**Goal of the exercise**. In the records below, some lines contain "computer"; state the number of such lines and nothing else.

Records from a data source:
****************************************

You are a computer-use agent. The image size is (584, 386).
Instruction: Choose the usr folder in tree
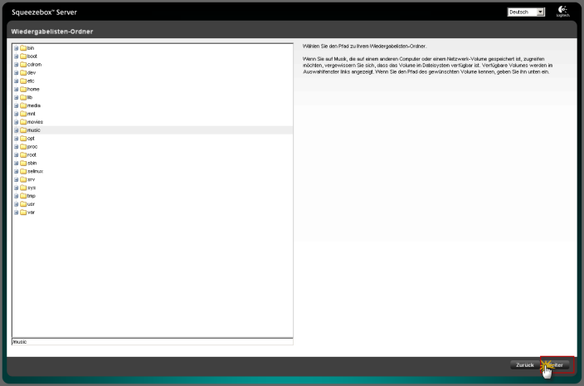31,203
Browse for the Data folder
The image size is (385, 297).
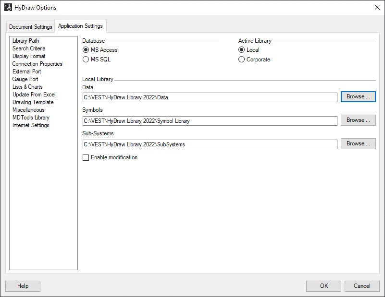coord(358,96)
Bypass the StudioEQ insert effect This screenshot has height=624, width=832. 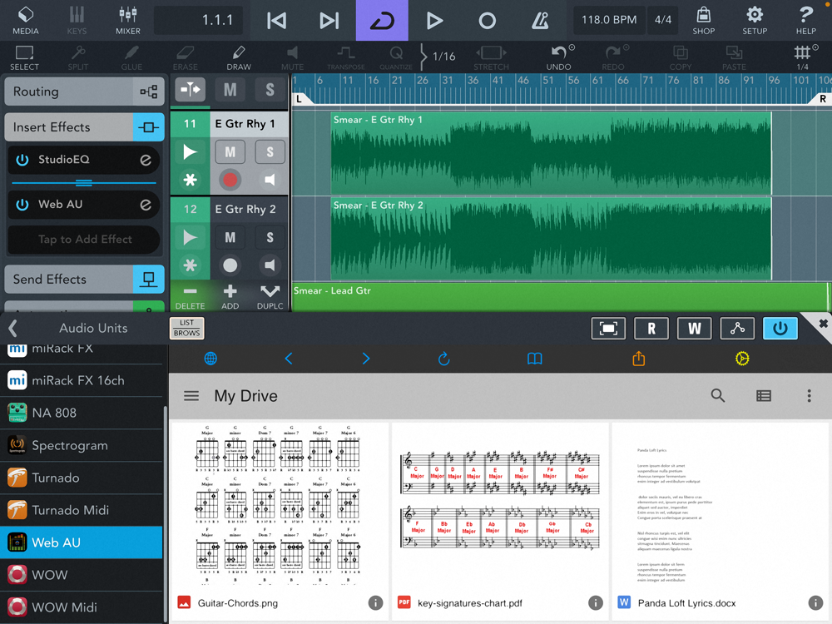(x=22, y=160)
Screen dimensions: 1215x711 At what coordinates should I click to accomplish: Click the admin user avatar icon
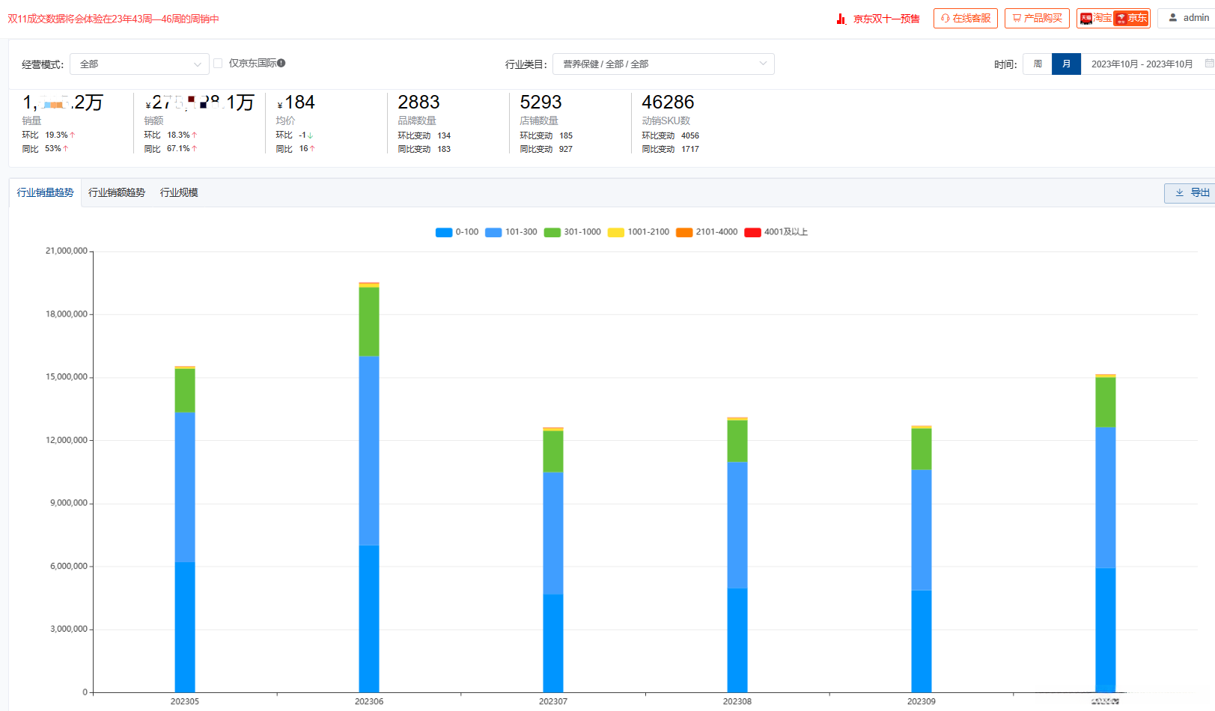1173,17
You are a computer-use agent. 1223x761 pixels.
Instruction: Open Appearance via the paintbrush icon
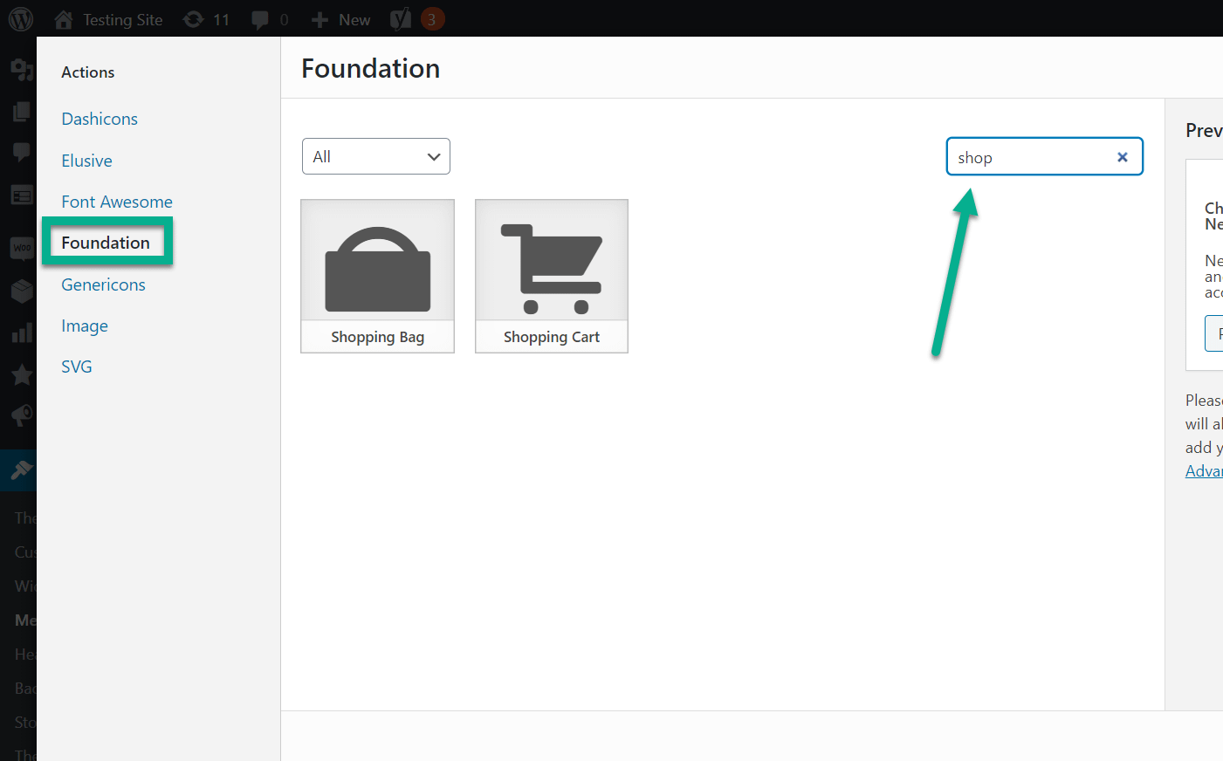tap(19, 470)
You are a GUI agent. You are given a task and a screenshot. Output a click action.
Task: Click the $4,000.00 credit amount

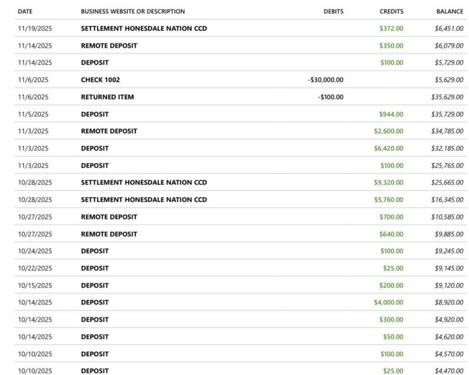389,302
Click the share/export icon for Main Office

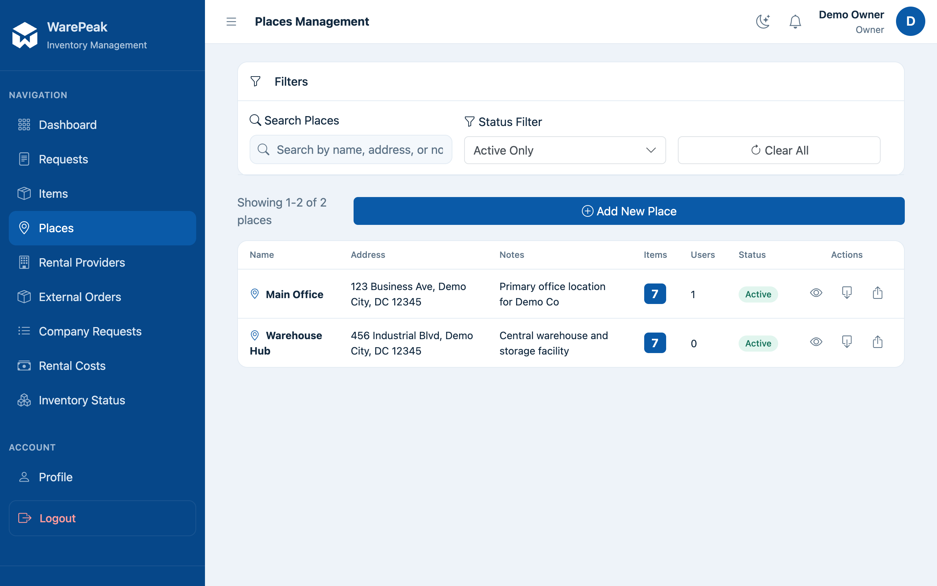click(x=877, y=293)
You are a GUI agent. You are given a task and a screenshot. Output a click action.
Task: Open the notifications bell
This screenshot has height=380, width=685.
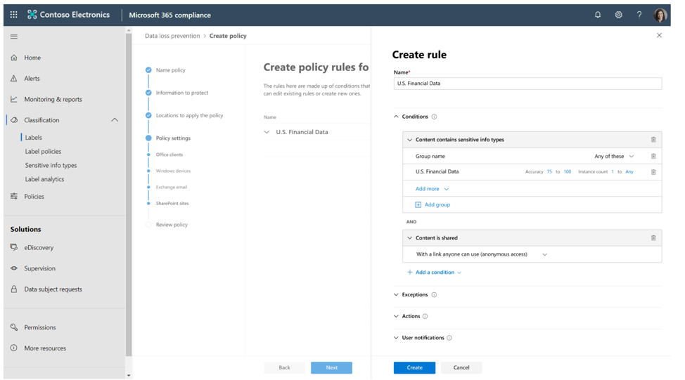[598, 15]
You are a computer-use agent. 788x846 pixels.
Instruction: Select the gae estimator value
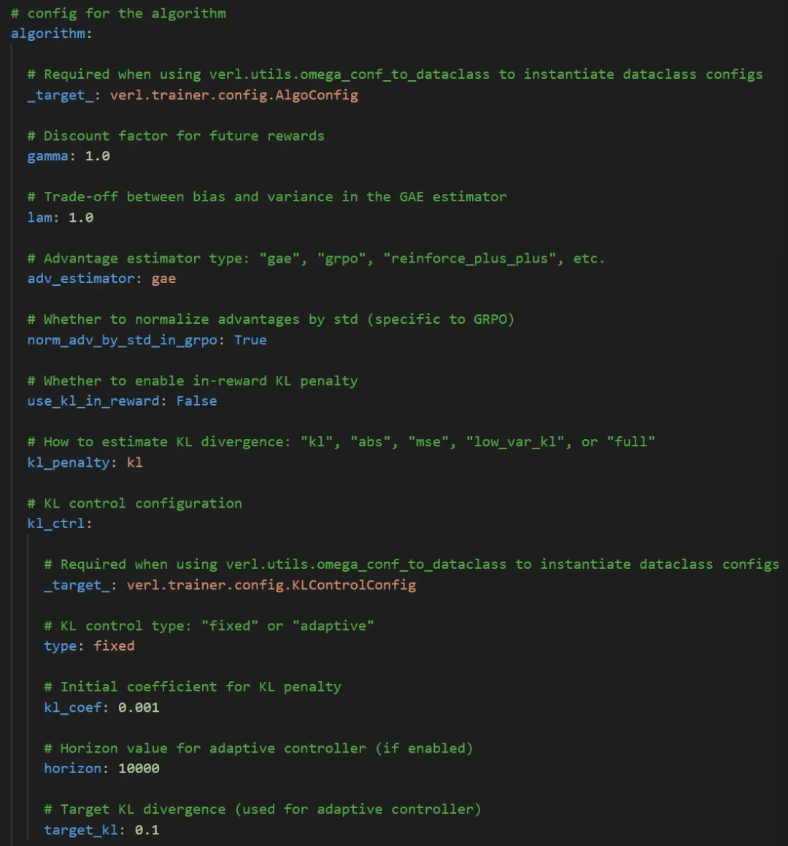(x=163, y=279)
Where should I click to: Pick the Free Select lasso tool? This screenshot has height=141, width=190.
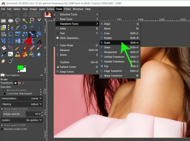pos(18,21)
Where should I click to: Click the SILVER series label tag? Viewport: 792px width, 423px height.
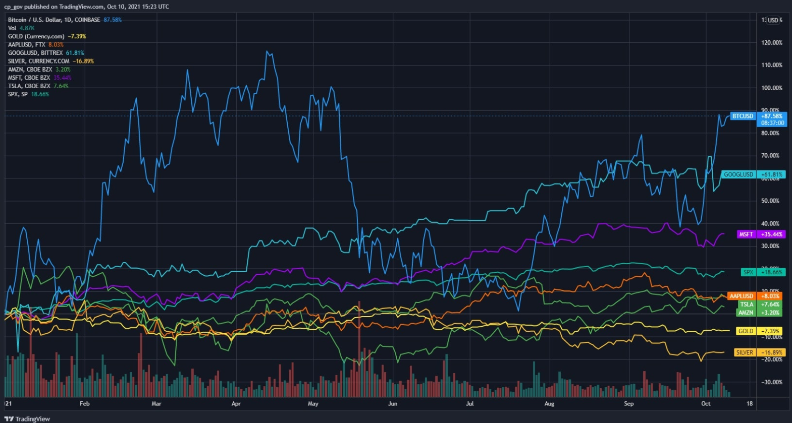click(x=744, y=352)
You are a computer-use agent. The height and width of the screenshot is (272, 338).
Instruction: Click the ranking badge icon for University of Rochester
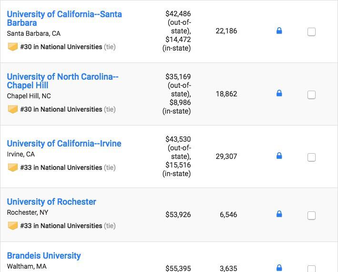13,226
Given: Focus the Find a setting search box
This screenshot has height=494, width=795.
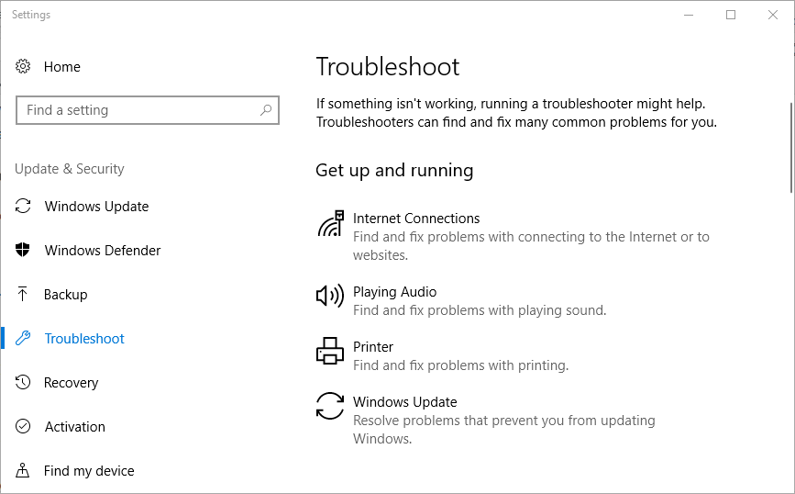Looking at the screenshot, I should [x=138, y=110].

****************************************

**The completed task**. 4